Do you always feel tired and rundown? Fatigue is a common complaint that interferes with our daily lives. Several lifestyle factors, medical conditions or psychological problems can cause fatigue. Some of the lifestyle factors that contribute to this problem include excessive alcohol use, excessive intake of caffeine, excessive physical activity, inactivity, poor sleep and unhealthy eating habits. The good news is that there are plenty of foods to boost energy.
1. Bananas: Bananas are rich in potassium, which the body needs to convert sugar into energy. Also, bananas are a good source of many important nutrients, such as B vitamins, vitamin C, omega-3 fatty acids, omega-6 fatty acids, fiber, and carbohydrates, that help beat tiredness, dehydration and other fatigue symptoms.

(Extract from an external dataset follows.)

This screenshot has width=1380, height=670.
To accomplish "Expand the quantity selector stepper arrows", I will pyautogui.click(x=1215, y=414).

2. Yogurt: Packed with protein, calcium, and carbohydrates and gut-healthy probiotics, yogurt can keep you energized whenever you need it. The probiotics in yogurt can also help ease symptoms of chronic fatigue syndrome. They also play a key role in improving the health of your digestive tract. You can eat yogurt anytime of the day. Eat at least 1 cup of fat-free yogurt daily.

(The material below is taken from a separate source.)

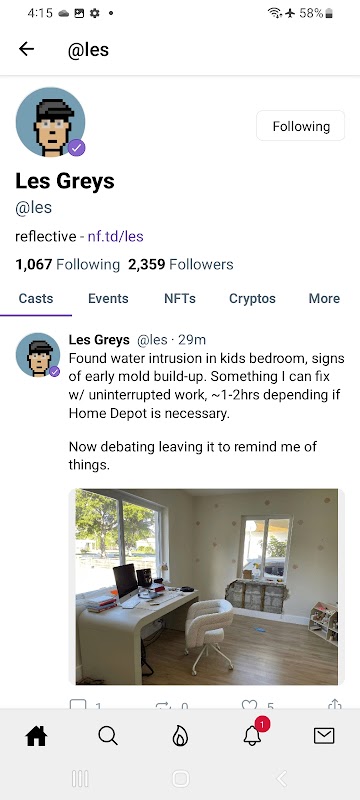The width and height of the screenshot is (360, 800).
Task: Select the Casts tab
Action: pos(36,298)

3. Oatmeal: Oatmeal is one of the best foods for frightening fatigue. It is high in fiber which makes you energized. It contains quality carbohydrates that are stored in the body as glycogen and provide fuel for your brain and muscles throughout the day. Plus, it has many important nutrients like protein, magnesium, phosphorus and vitamin B1 that help boost your energy levels.
4. Beans: Beans are miracle food that has numerous health benefits and can help fight fatigue. They are high in fiber, contain a good ratio of complex carbohydrates and protein, and an array of minerals including potassium, magnesium, phosphorus, copper, and iron. This unique nutritional composition delivers long-lasting energy and prevents you from feeling fatigued.
5. Peanut Butter: While this nutty spread is high in calories, a little goes a long way in keeping you sustained. Peanut butter is packed with good fats, protein, and fiber that are great for staging off hunger and balancing glucose levels. Look for peanut butter with no added sugar, salt, or preservatives.
6. Hummus: Hummus is clean snack composed of only four ingredients: puréed garbanzo beans, sesame-based tahini, olive oil, and lemon juice. Whether you choose to eat it with carrot sticks or whole wheat crackers, it still contributes to a healthy boost in energy. Garbanzo beans provide a healthy dose of fiber and protein- making hummus a great snack to reach for after a long day (and maybe even a skipped lunch).